Alguns sinais de que o seu filho possa ser um agressor:

- faz comentários insultuosos sobre os colegas;

- tem chamadas de atenção constantes por parte da professora titular ou diretora de turma sobre o seu comportamento em relação aos colegas;

- tem dificuldade em lidar com contrariedades;

- é desafiador e provocador;

- tem dificuldade em cumprir regras;

- acha que “é o maior” e que sabe fazer tudo;

- pratica agressão fácil, maltrato a animais;

- mente.

 

O que fazer?

- Não ponha em causa os seus sentimentos pela criança, referindo apenas que não aprova o seu comportamento.

- Converse com a criança e procure compreender porque está a agir assim e o que pode ser feito para ajudá-la.

- Procure ajuda.

- Dê orientações e limites firmes à criança.

- Procure meios alternativos não agressivos para ajudar o seu filho a manifestar as suas insatisfações. O desporto pode ser uma opção.

- Dê atenção às coisas positivas que a criança faz, elogie-a.

- Para estas crianças e adolescentes, a ajuda psicológica também é fundamental para os ajudar a lidar com os seus sentimentos e alterar o seu comportamento.

 

O papel dos pais na prevenção do bullying

- Os pais devem informar-se sobre o que é o bullying e conversar de forma aberta com os seus filhos, ensinando-os a reagir de forma assertiva perante as agressões.

- A criança deve ser incentivada a contar aos pais qualquer problema que ocorra na escola, sem ser julgada ou criticada.

- Os pais devem conhecer os amigos dos seus filhos e passar mais tempo de qualidade com eles.
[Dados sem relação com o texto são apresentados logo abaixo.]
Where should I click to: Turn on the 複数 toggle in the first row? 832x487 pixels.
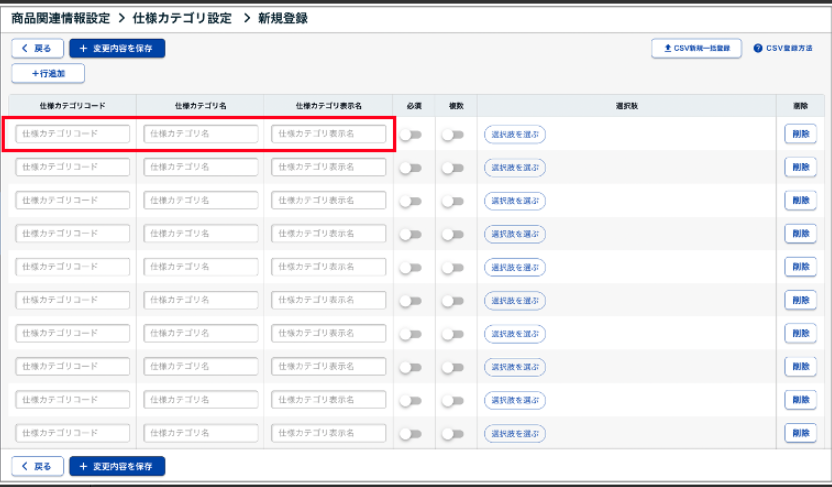[x=453, y=135]
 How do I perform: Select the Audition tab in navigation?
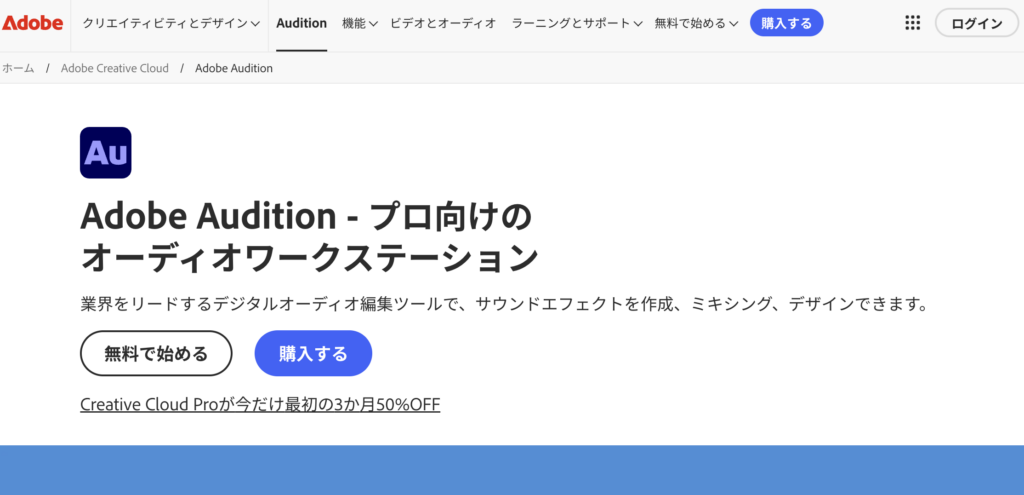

- Os pais devem saber o que os seus filhos estão a fazer, onde estão e com quem, quando não estão sob a sua supervisão.

- É importante estarem atentos aos programas de televisão que os seus filhos vêem bem como aos jogos de vídeo e de computador, procurando reduzir a quantidade de violência a que são expostos.

- Os pais devem reunir-se regularmente com o professor titular ou diretor de turma e procurar conhecer a situação escolar do seu filho (rendimento, comportamento).

- É importante ensinar às crianças regras sociais e formas de resolver os conflitos sem recorrer à agressão.

- É também igualmente fundamental a promoção da autonomia das crianças pois muitas vezes o excessivo controlo parental resulta numa maior vulnerabilidade nos meios não familiares como a escola.